**EXERCISE:**
Copy only what lies from the line containing "Instruction: Open 料金設定" through the line containing "Select the Dropbox Pro plan heading" in the entries below, keeping both end lines exact and dropping every picture.

"""

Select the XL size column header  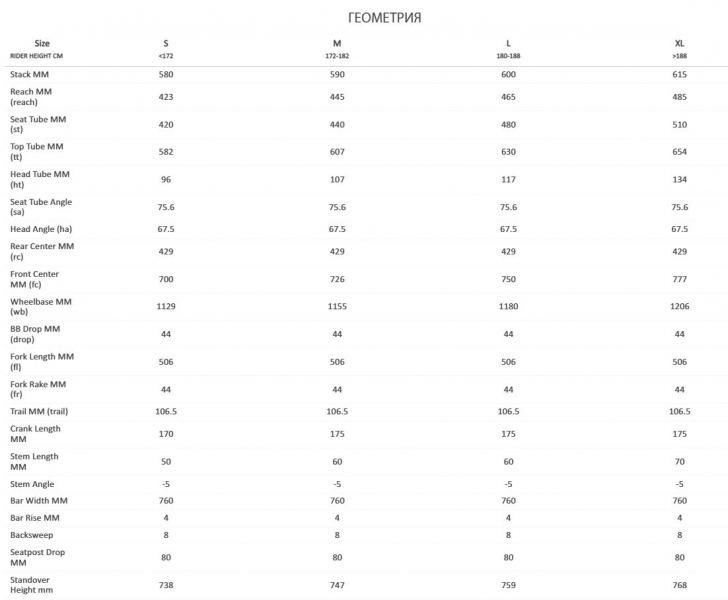pos(679,43)
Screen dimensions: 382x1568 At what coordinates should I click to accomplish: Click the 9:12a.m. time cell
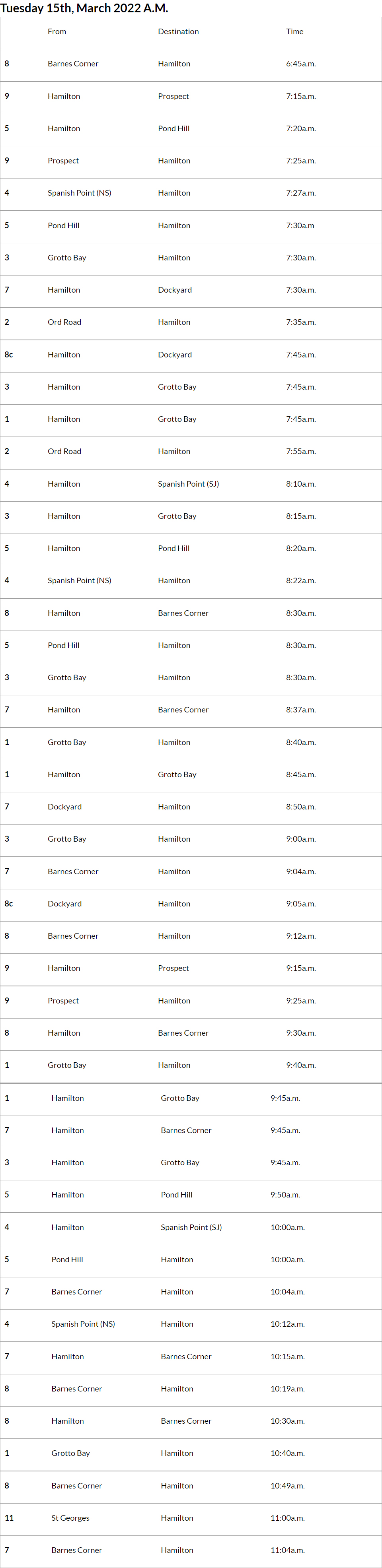300,935
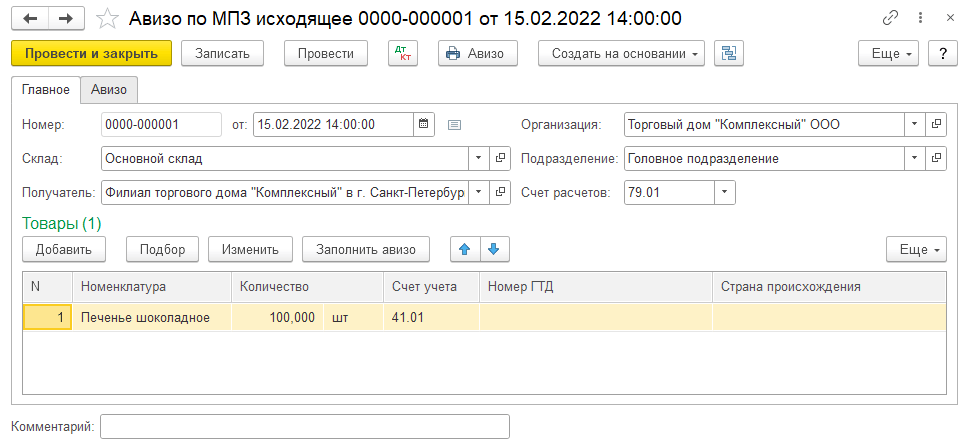Copy link to document icon
975x448 pixels.
tap(889, 18)
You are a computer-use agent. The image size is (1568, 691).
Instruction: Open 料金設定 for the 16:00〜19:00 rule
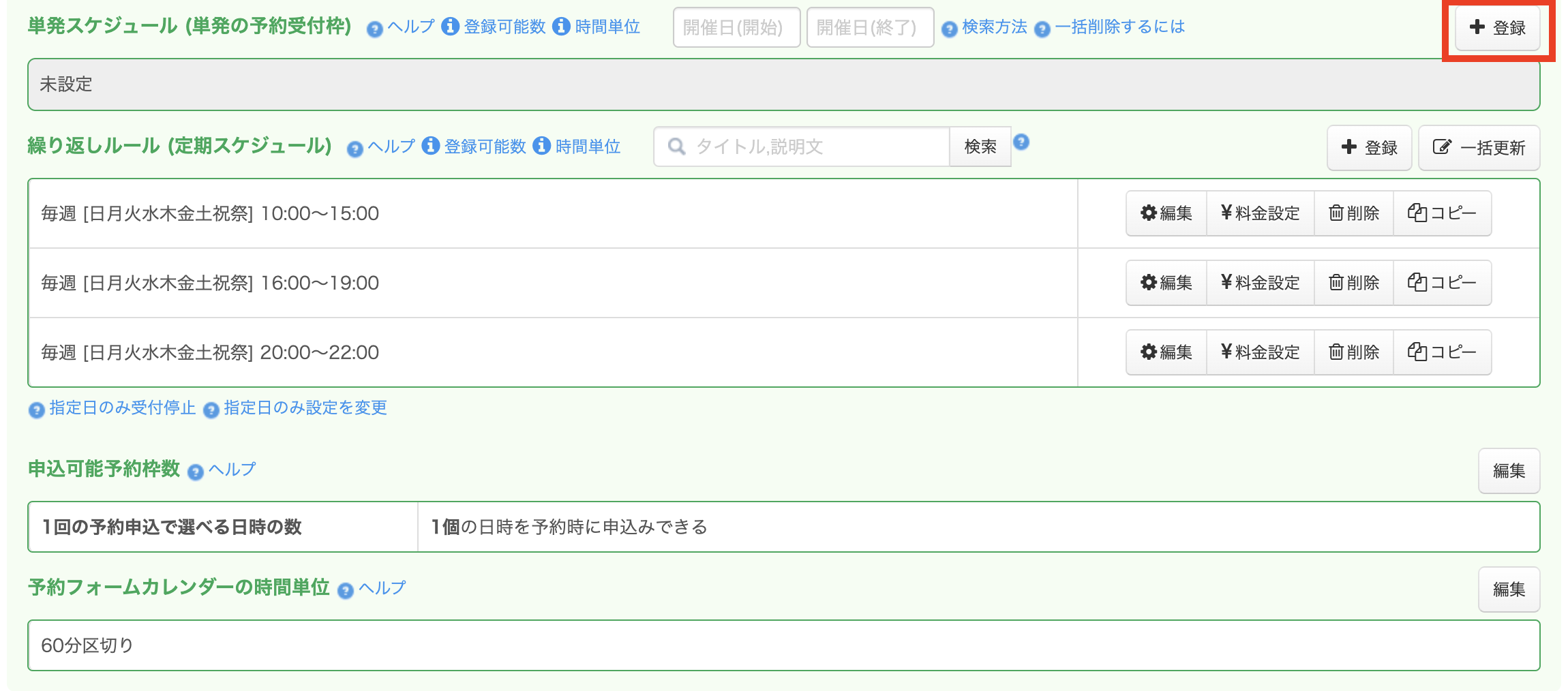(1260, 283)
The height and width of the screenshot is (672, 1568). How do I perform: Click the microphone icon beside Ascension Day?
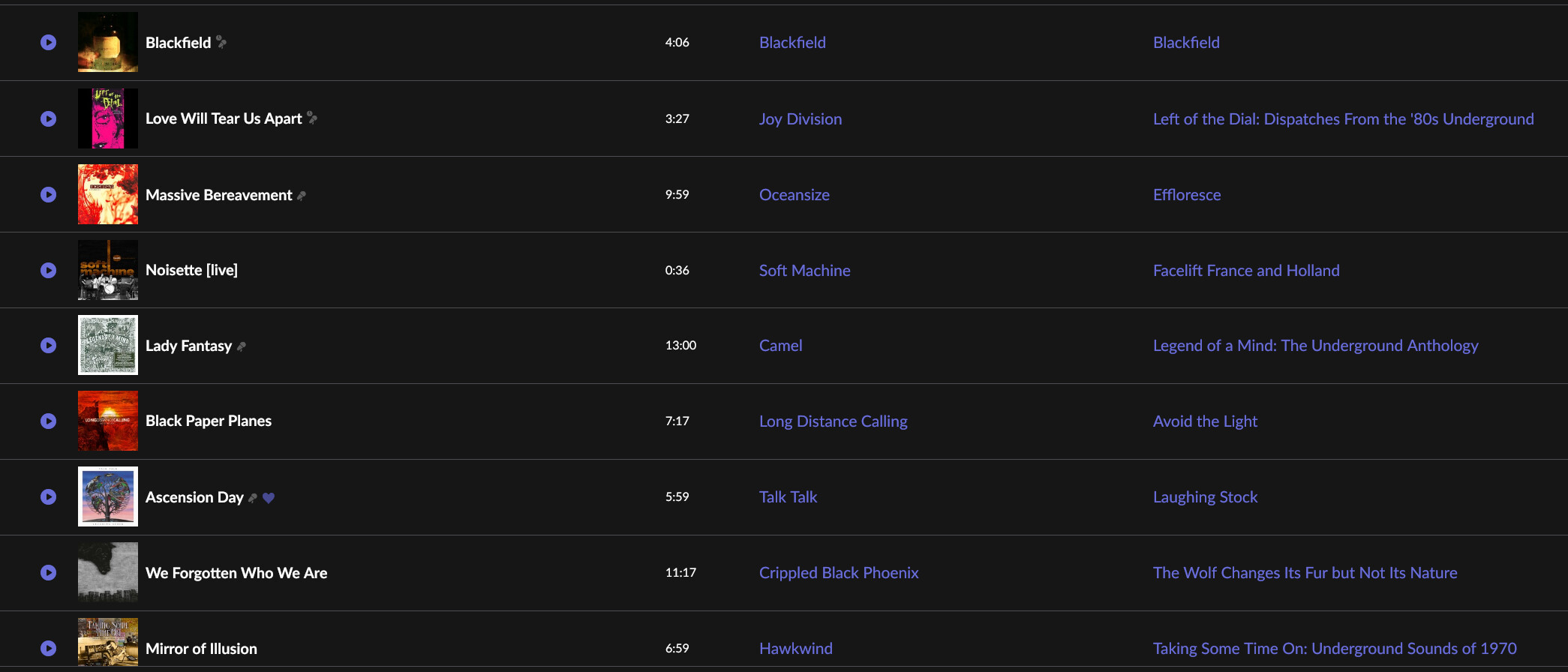pos(253,498)
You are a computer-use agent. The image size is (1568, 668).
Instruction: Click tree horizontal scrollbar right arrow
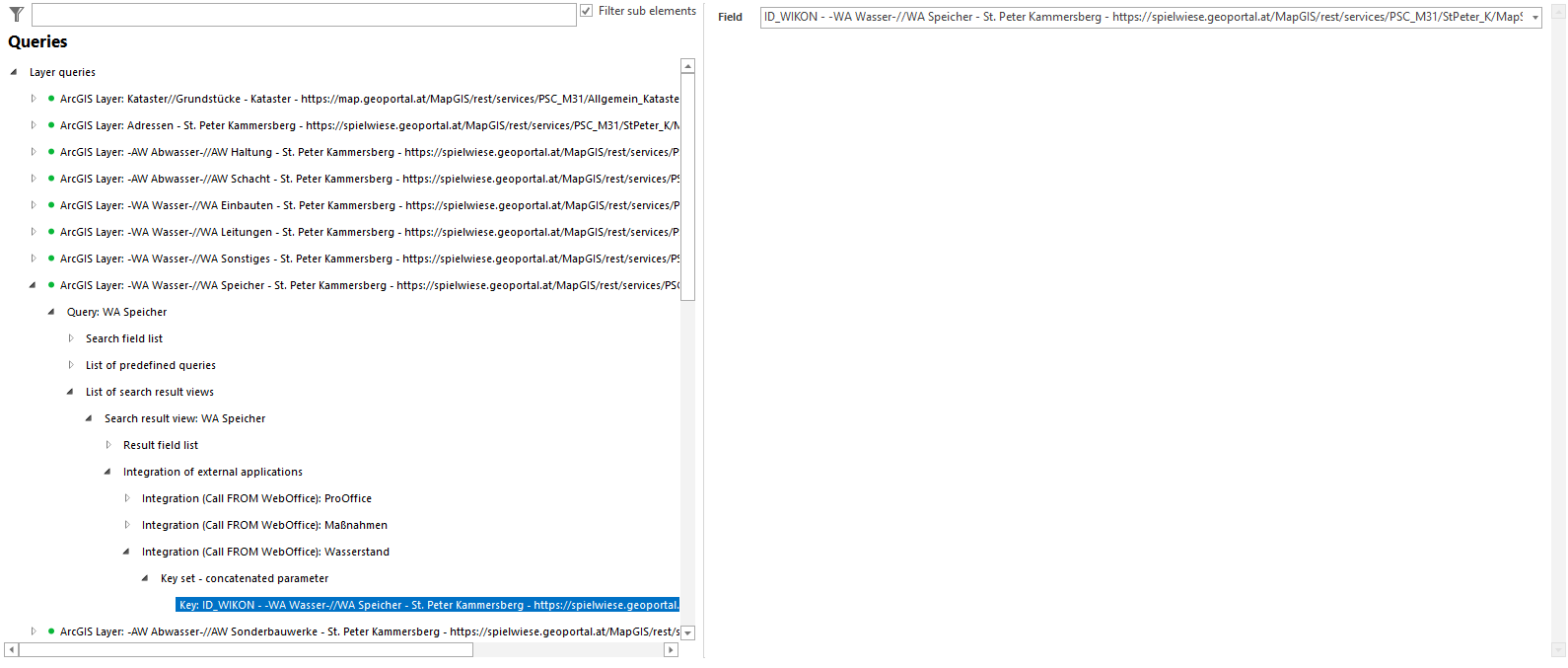(671, 649)
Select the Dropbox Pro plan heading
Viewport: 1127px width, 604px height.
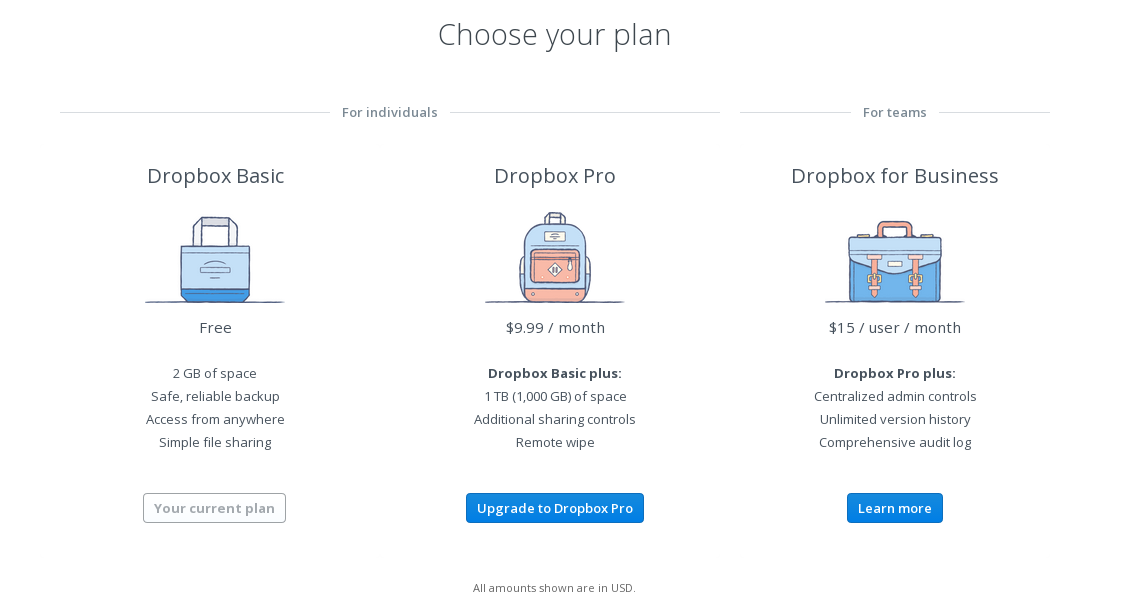(555, 176)
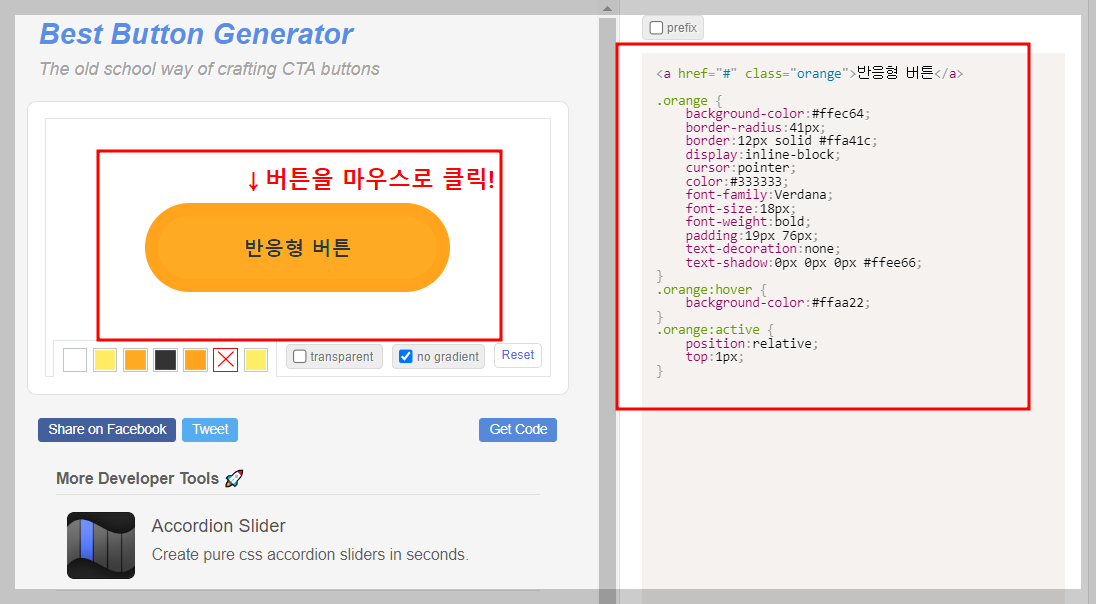The height and width of the screenshot is (604, 1096).
Task: Click the 반응형 버튼 preview button
Action: click(x=297, y=247)
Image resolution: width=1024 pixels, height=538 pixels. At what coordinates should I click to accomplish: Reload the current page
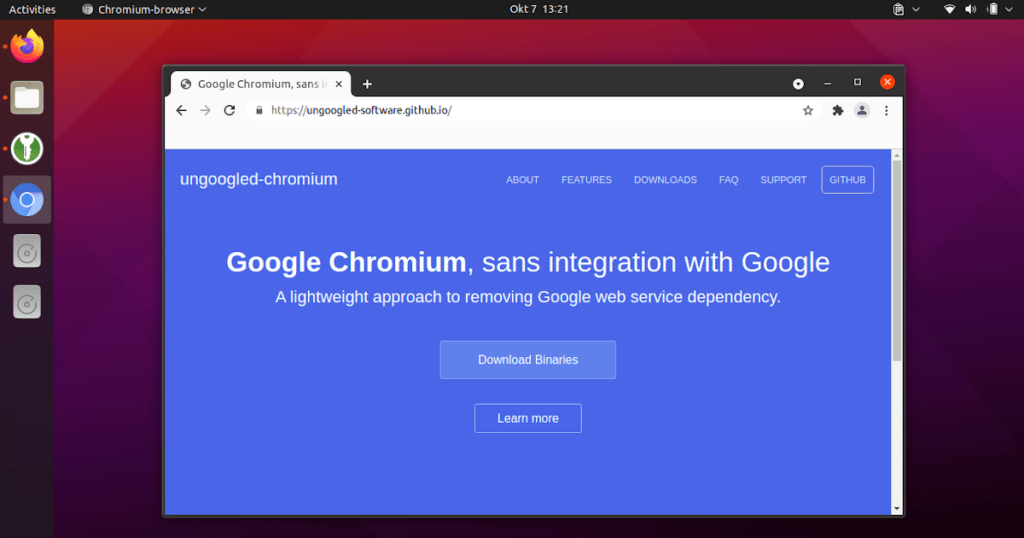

"""

**FINISHED TASK:**
Instruction: Open 料金設定 for the 16:00〜19:00 rule
(1260, 283)
The height and width of the screenshot is (672, 1568). How do I perform: Click the microphone icon beside Ascension Day?
pos(253,498)
You are a computer-use agent. The image size is (1568, 668).
Instruction: Click tree horizontal scrollbar right arrow
(671, 649)
Select the Dropbox Pro plan heading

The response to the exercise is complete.